EXERCISE OBJECTIVE
Print only what runs from the line that includes "The width and" to the end of the listing, word for word, and do not include any pictures.

<<<<

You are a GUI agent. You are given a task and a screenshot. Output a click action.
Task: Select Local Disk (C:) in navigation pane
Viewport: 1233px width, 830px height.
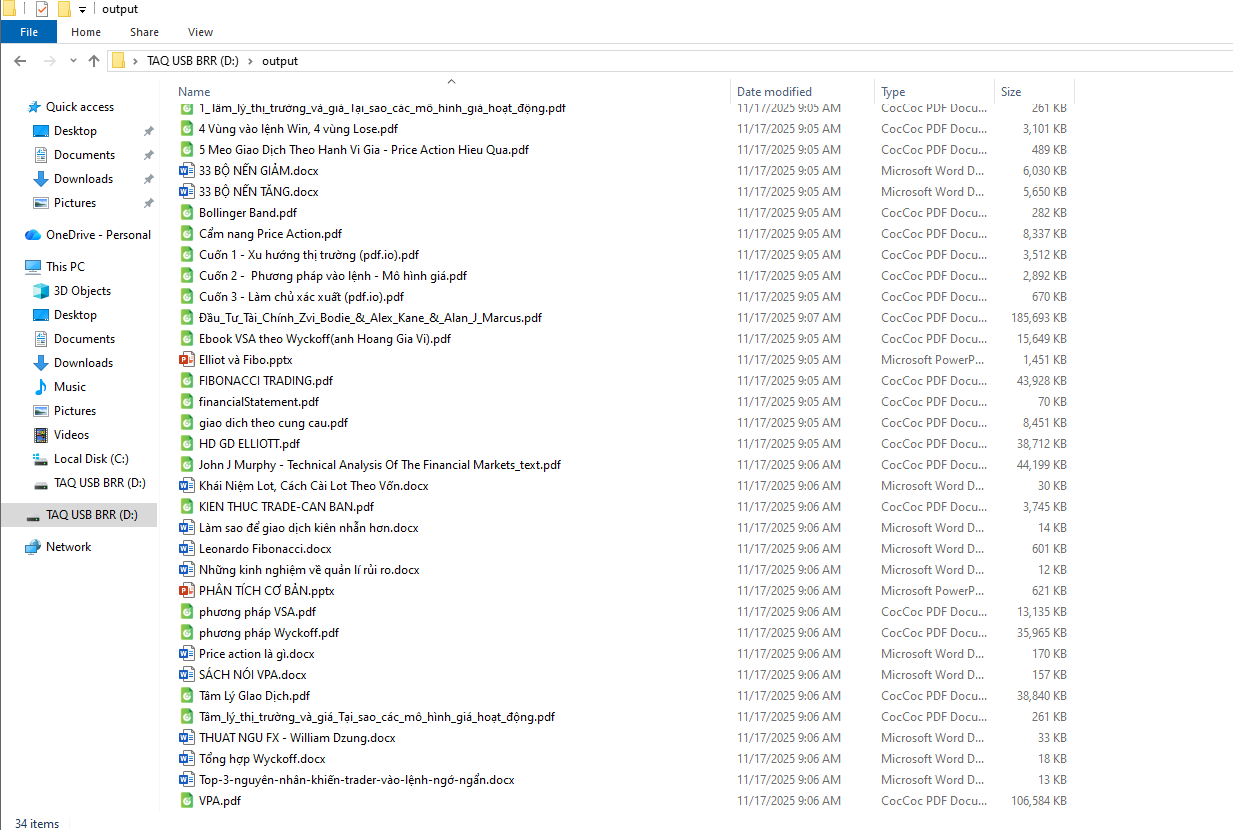(91, 459)
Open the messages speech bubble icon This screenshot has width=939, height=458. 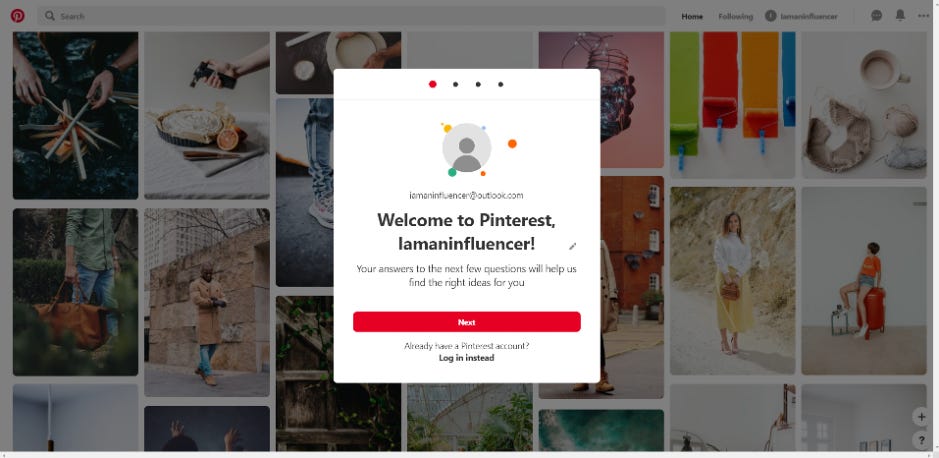(876, 16)
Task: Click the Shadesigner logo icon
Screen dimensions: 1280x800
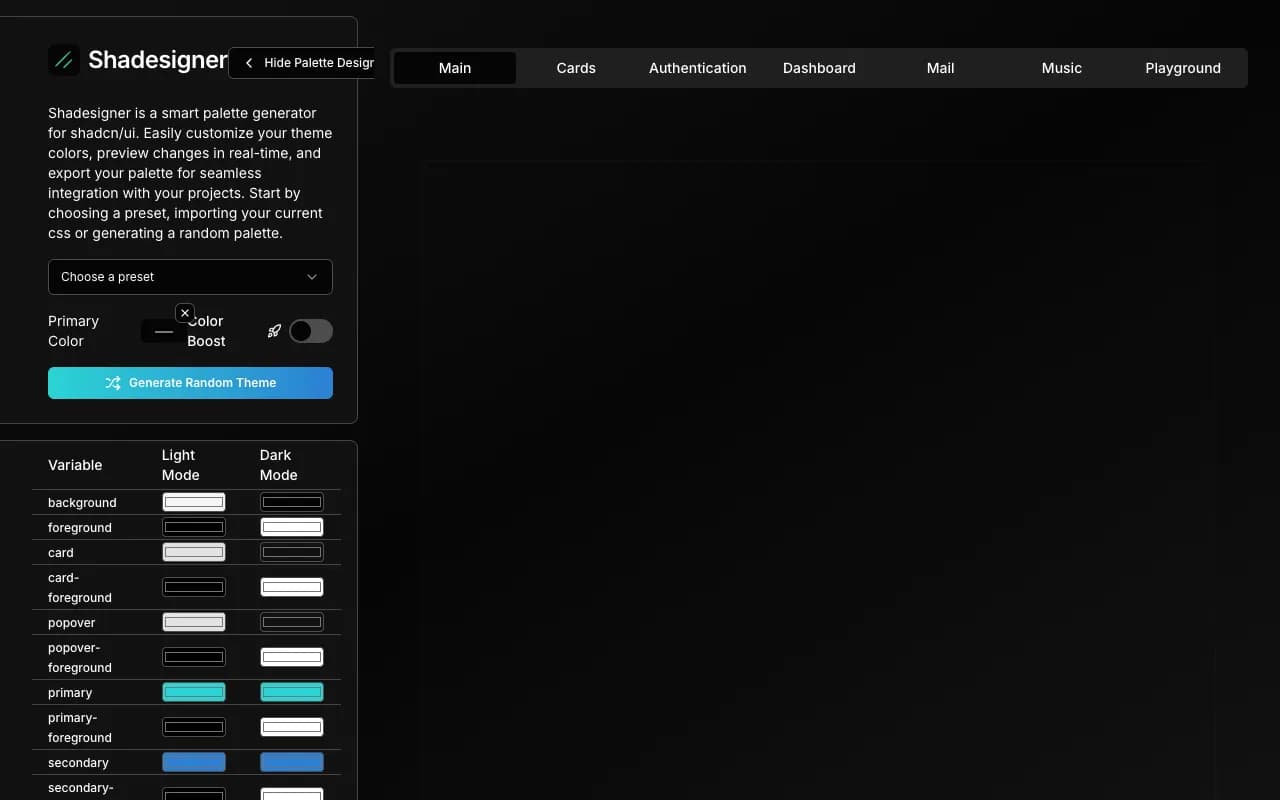Action: (x=64, y=60)
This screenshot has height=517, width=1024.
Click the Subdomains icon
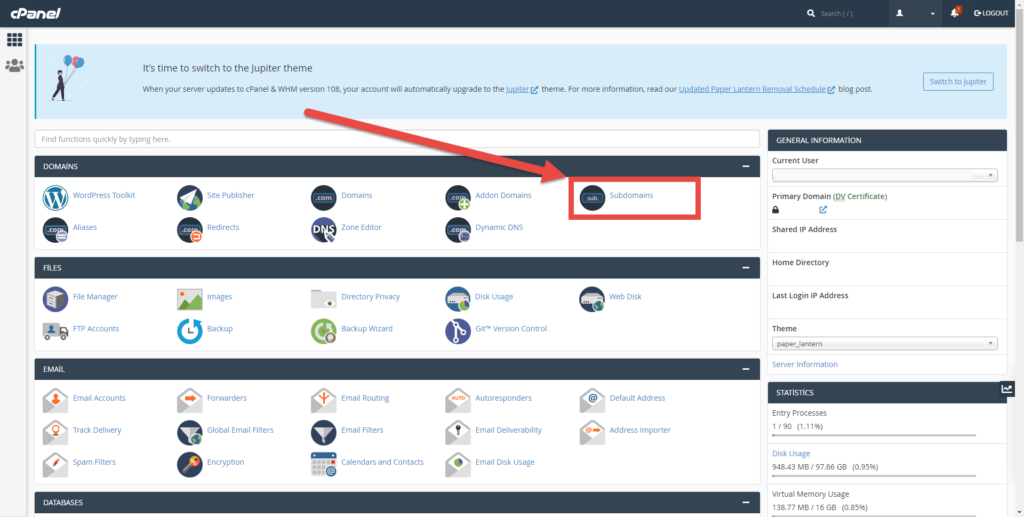(x=592, y=197)
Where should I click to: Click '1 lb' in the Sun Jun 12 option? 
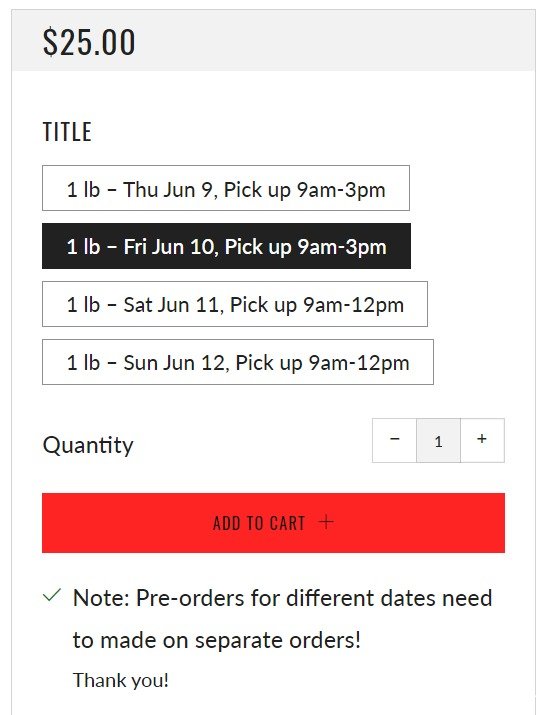pos(83,363)
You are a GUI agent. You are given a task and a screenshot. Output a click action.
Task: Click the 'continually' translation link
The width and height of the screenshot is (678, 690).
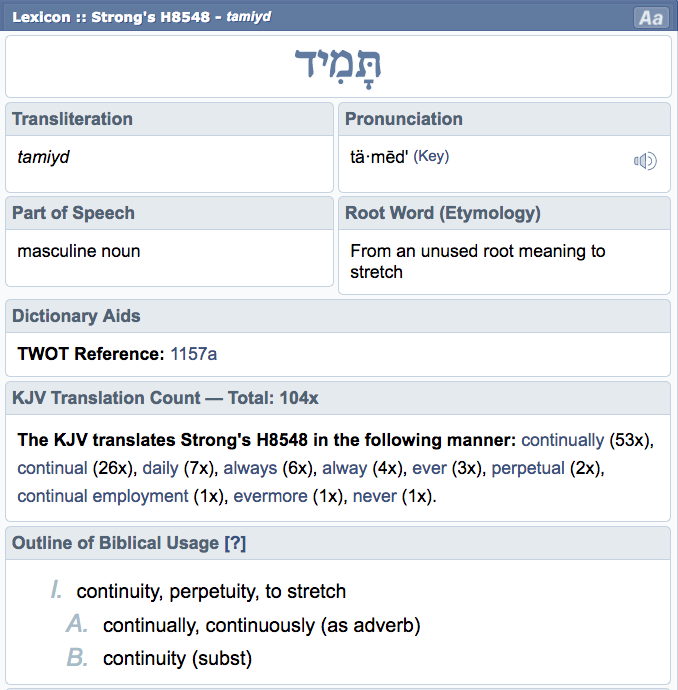tap(563, 440)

>>>>

RESPONSE TO THE EXERCISE
The width and height of the screenshot is (678, 690).
tap(563, 440)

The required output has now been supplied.